Subject: Re: NFS issues on NetBSD
To: None <current-users@netbsd.org>
From: Thor Lancelot Simon <tls@rek.tjls.com>
List: current-users
Date: 01/23/2003 13:21:30
On Thu, Jan 23, 2003 at 06:54:36PM +0100, Lennart Augustsson wrote:
> >
> >FWIW, I use NetBSD as a NetApp client every day, and haven't seen any
> >suspicious behaviour.
> > 
> >
> I've seen problems with NetBSD and NetApp.  This is especially true for
> TCP mounts, they just hang after a while.  With UDP mounts it gets 
> non-responsive for a while, but then recovers.

FWIW, Panix stopped using TCP mounts with their NetApps (and NetBSD
clients) years ago because of this issue.  Every once in a while I
persuade them to give it a spin again, but eventually have the same 
issue (it's gotten better, but it's not gone away) and give up.

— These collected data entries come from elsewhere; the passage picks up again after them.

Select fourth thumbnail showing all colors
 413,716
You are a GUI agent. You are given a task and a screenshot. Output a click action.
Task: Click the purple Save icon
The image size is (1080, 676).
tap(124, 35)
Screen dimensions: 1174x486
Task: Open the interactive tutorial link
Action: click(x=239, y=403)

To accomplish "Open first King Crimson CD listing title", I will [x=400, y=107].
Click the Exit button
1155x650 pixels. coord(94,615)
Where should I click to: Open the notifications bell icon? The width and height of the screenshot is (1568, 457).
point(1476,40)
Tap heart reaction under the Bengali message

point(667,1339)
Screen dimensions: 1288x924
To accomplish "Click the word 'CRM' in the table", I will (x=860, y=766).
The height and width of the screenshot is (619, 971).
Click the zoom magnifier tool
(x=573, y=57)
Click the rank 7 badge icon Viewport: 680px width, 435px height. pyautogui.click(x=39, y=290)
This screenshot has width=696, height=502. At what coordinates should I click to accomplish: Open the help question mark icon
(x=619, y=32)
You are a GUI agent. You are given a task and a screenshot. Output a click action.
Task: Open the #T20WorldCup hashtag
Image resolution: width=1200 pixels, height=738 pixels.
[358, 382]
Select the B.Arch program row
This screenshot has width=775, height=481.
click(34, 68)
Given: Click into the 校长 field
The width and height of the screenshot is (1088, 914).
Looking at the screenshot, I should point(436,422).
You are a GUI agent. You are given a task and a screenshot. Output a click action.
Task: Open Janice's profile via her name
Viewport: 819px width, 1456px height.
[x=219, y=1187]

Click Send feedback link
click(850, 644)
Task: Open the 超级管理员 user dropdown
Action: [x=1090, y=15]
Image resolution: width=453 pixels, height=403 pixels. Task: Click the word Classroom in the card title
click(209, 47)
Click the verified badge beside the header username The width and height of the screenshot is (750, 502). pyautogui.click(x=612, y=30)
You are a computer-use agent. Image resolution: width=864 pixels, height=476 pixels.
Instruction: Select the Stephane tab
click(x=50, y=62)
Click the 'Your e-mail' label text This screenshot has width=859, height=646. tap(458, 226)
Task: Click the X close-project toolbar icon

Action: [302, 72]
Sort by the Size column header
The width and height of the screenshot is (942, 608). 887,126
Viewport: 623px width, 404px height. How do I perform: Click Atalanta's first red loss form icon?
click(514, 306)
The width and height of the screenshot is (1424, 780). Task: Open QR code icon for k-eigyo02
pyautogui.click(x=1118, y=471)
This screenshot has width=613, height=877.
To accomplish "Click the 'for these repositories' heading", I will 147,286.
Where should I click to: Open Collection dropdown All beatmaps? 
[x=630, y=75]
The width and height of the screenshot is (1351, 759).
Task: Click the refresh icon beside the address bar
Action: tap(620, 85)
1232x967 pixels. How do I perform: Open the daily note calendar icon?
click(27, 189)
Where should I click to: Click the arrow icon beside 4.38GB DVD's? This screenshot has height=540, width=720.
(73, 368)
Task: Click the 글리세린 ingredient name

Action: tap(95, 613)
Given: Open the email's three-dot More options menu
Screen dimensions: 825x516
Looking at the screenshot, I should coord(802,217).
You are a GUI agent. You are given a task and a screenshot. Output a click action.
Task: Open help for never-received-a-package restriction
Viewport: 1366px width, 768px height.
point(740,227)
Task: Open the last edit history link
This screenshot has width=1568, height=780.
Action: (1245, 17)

They also have occasional UDP "hangs" like Lennart's discussing, but
I believe that pretty much only happens when the NetApp's doing
snapshots.  Someone from Panix will surely pipe up and correct me
about this if I'm wrong; I know a few of their admins read this
list.

For my own part, I'm chasing some kind of _nasty_ NQNFS problem
that happens with NetBSD clients on a NetBSD server (all -current
as of a week or two ago).  Sometimes the system gets into a state
where if I do this:

client1% touch /share/foo
client2% rm /share/foo
client1% ls /share/foo

I/O on both clients hangs when I do the 'rm' and stays hung until
client1's lease expires.  Neither client shows any "evict" RPCs
received, which as I understand the protocol is just plain wrong.
When client2 does the rm, the server should evict client1; certainly
everything should _not_ hang until client1's lease times out,
particularly not I/O originated by client1 (e.g. the 'ls')!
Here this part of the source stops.